Gait disturbances in old age: classification, diagnosis, and treatment from a neurological perspective

Abstract

Background: Gait disturbances are among the more common symptoms in the elderly. Reduced mobility markedly impairs quality of life, and the associated falls increase morbidity and mortality.

Methods: Review of the literature based on a selective search (PubMed) on the terms "gait," "gait disorder," "locomotion," "elderly," "geriatric" and "ageing" (2000-11/2009) and the findings of the authors' own studies on gait changes in old age and on the functional brain imaging of gait control.

Results: Gait disturbances in the elderly are often of multifactorial origin. The relevant pathogenetic factors include sensory deficits (visual, vestibular, somatosensory), neurodegenerative processes (cortical, extrapyramidal motor, cerebellar), toxic factors (medications, alcohol), and anxiety (primary or concerning falls). A clinically oriented classification of gait disorders is proposed, which, on the basis of the characterization of gait and the accompanying clinical findings, enables identification of the etiological factors and points the way to rational therapy. Current research topics in the study of gait disturbances are also discussed, including quantitative gait analysis, interactions between locomotion and cognition (dual tasking), and functional imaging approaches.

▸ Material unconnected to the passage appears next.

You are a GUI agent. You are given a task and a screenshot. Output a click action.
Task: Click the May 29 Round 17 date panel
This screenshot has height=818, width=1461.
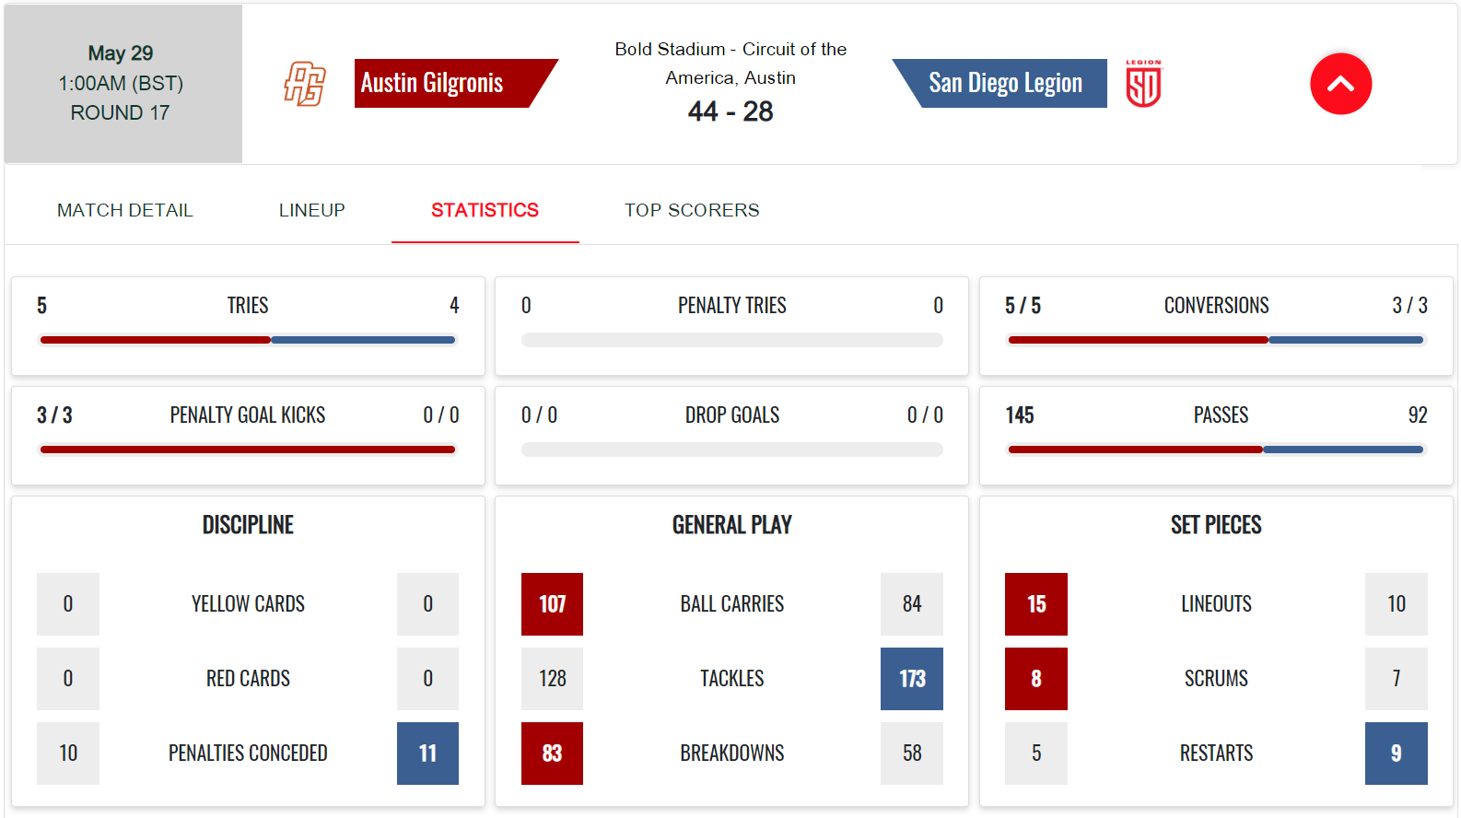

Conclusions: The evaluation of elderly patients whose chief complaint is a gait disturbance should be directed toward the identification of specific deficits. This is the prerequisite for rational therapy, even when the problem is of multifactorial origin. The preservation of mobility is important in itself, and also because the ability to walk is closely correlated with cognitive performance.

Figure 1

Changes in walking speed with increasing age. Walking speed with eyes open was measured twice in each of 70 normal subjects: a speed chosen spontaneously by the subject, and the maximum speed of which the subject was capable (Gaitrite walkway system, www.gaitrite.com). Ten persons in each decade were studied (exceptions: 6 persons aged 11–20 and 4 persons aged over 80). The subjects walked a test distance of approximately 14 meters, i.e., one roundtrip to the end of the walkway and back. The temporal and spatial gait parameters were registered for each step. The means and 25th and 75th percentiles are indicated by boxes with a line in the middle, and standard deviations are shown as error bars. (a) The spontaneous speed of gait diminishes slightly with advancing age; (b) the maximum speed diminishes to a more marked extent (data collected by the authors).

Figure 2

The supraspinal control of gait in man. The figure at left shows the areas in the cerebellum and brainstem that are revealed to be active by fMRI during imagined walking; the superimposed designations are those of the locomotor areas that are known from experimental studies in animals (p<0.05 FDR, from [11]. The diagram at right shows the current concept of the supraspinal control of human gait. Impulses from the motor and premotor areas of the frontal cortex disinhibit brainstem locomotor areas by way of the basal ganglia. The signal to initiate or alter the pattern of movement travels from the midbrain via the pontomedullary reticular formation to the spinal generators. The rhythm and speed of gait are modulated by the cerebellum. Afferent signals from the limbs (blue) can modulate the pattern of gait through feedback loops, mainly by way of spinocerebellothalamic connections. CLR, cerebellar locomotor region; CPG, central pattern generator; MLR, midbrain locomotor region; PMRF, pontomedullary reticular formation; SLR, subthalamic locomotor region

Figure 3

The diagnostic approach to the classification of gait disturbances (a) Classification is initially based on the clinical description of the gait disturbances (b) A probable diagnosis is formulated on the basis of the results of ancillary testing and of the patient’s further course (c) The definite diagnosis can only be established by autopsy In this approach, anatomical and etiological classifications are not attempted in stage (a), as these cannot be securely established on clinical grounds alone (e.g., frontal gait disturbance). On the other hand, a correct descriptive designation of the gait disturbance is possible at the beginning, before the ancillary findings and further course are known (e.g., ataxic gait disturbance). Classification modified from Snijders et al. (13)

Figure 4

Typical MRI findings in patients with a “frontal gait disturbance” (axial T2-weighted images): (a) A man with normal-pressure hydrocephalus (ventriculomegaly, narrow sulci) (b) A man with vascular encephalopathy (marked white-matter hyperintensities, normal ventricular size) Patient A could benefit from the insertion of a ventriculoperitoneal shunt, while Patient B could benefit from tight medical treatment of his blood pressure.

Figure 5

A diagnostic algorithm for cases of suspected normal-pressure hydrocephalus. Important differential diagnoses include other central gait disorders, such as vascular gait disturbance in cerebral microangiopathy and hypokinetic parkinsonian syndromes.